Even though it gets more and more difficult by the hour to drive sharp slivers of levity into the gravities surrounding us all, the exercise has always worked well for those with Celtic blood in their arteries down the centuries. Accordingly, even though I will have to labor more than I wish to, I will do my very best to inscribe a wry smile at least on many of your faces. Let’s have a bit of old-fashioned craic.

Can we begin with the news from the Ukraine that they have elected a comedian as their new leader and are claiming they are the first country in the world to do so. I honestly believe this to be an untruth because there are volumes of statistics nowadays proving the new Ukrainian leader is joining a merry throng who have been in charge of many nations for centuries.

What do you think? Let me know once you have stopped laughing out loud.

Another yarn amusing many of us on this coast of the Wild Atlantic Way for the past month and more is that the major banks which have been robbing us for decades in various ways are now being robbed almost nightly themselves by highly-organized “customers” who, as ye will likely know already, are using stolen farm machinery to rip the banks’ ATMs out of the walls, driving them off into the night, emptying them of hundreds of thousands of ready cash, and then disappearing without the police forces being able to lay a finger on them.

Incredibly, none of the banks had equipped their cash machines with tracking devices which would have helped the cops catch the robbers. By the time the cash machines are discovered, they have been opened and emptied and the boys involved are on spending sprees and having a wild time for themselves, free as the birds.

Problem statement:
Please copy the humor column starting at "Another yarn amusing" and ending at "finger on them.", substituting "tale" for every "yarn".

Dataset content:
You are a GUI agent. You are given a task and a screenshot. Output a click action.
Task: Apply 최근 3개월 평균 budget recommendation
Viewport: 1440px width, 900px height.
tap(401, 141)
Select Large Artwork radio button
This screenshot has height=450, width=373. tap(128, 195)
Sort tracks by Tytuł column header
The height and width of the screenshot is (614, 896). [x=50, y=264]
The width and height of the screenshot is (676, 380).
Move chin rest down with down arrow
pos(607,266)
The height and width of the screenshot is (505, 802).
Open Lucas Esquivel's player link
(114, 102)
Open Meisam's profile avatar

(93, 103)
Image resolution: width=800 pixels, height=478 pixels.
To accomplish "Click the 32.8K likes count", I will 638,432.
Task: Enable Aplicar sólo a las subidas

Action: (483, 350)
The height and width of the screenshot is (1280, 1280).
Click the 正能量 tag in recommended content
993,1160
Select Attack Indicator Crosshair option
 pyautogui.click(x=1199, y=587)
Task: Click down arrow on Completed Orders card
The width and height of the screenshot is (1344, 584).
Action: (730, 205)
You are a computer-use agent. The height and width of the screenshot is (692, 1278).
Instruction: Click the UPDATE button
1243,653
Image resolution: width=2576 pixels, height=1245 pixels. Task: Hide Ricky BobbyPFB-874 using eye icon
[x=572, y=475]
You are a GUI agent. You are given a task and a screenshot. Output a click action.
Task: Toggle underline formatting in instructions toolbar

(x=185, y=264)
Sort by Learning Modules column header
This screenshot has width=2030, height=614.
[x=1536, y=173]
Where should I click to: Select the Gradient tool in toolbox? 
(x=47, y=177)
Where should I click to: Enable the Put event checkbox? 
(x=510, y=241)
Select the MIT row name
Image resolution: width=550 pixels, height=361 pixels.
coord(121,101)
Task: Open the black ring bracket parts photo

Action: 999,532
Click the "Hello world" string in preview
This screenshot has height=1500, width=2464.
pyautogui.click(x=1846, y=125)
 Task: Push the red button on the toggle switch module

Solved problem:
Another tale amusing many of us on this coast of the Wild Atlantic Way for the past month and more is that the major banks which have been robbing us for decades in various ways are now being robbed almost nightly themselves by highly-organized “customers” who, as ye will likely know already, are using stolen farm machinery to rip the banks’ ATMs out of the walls, driving them off into the night, emptying them of hundreds of thousands of ready cash, and then disappearing without the police forces being able to lay a finger on them.